───── RAW DATA ─────
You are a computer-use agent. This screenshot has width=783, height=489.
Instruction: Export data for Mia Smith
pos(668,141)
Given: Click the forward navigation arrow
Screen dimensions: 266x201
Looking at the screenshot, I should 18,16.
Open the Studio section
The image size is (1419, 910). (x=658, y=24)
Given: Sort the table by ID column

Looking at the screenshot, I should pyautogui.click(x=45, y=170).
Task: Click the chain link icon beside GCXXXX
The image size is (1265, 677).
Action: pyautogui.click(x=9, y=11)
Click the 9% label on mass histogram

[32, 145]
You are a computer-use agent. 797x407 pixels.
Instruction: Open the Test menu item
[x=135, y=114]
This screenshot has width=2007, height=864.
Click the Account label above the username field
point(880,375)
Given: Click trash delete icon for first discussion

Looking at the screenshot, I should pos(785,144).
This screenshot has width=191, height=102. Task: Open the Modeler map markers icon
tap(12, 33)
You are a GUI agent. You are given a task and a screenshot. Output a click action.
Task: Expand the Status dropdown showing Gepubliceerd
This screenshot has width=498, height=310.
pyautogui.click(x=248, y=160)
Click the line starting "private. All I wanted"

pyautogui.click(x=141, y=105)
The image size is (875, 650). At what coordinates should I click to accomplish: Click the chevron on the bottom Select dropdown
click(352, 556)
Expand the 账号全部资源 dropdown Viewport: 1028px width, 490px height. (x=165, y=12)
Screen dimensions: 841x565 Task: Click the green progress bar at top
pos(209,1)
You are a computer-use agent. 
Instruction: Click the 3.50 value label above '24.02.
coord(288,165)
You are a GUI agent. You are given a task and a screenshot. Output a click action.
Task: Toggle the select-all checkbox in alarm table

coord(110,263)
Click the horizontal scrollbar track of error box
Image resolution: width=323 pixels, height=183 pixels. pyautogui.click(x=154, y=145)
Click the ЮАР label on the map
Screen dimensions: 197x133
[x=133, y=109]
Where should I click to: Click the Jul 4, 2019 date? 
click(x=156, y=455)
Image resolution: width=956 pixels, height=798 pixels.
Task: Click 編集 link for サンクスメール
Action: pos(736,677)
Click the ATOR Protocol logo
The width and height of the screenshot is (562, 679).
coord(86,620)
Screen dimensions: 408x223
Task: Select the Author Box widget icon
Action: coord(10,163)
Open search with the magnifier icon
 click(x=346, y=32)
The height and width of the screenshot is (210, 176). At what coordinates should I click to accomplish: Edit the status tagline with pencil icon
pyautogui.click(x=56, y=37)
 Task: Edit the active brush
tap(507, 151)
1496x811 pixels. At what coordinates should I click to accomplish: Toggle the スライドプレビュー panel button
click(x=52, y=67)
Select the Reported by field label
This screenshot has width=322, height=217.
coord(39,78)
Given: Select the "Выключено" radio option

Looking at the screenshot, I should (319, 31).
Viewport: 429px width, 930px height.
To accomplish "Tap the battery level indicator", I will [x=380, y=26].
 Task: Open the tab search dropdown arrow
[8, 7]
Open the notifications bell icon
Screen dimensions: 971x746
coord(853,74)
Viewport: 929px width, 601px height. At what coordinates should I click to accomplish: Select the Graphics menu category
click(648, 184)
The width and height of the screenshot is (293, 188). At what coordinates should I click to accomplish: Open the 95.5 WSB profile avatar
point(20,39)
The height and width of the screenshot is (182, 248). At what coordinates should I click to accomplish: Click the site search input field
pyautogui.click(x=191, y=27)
─────
* **ACTIVITY**
Check each line above for the string "agent", then copy the ones that have it.

* **WRITTEN RESPONSE**
You are a computer-use agent. This screenshot has width=783, height=489.
You are a computer-use agent. 797x407 pixels.
You are a GUI agent. You are given a task and a screenshot. Output a click action.
You are a computer-use agent. 
You are a GUI agent. You are given a task and a screenshot. Output a click action.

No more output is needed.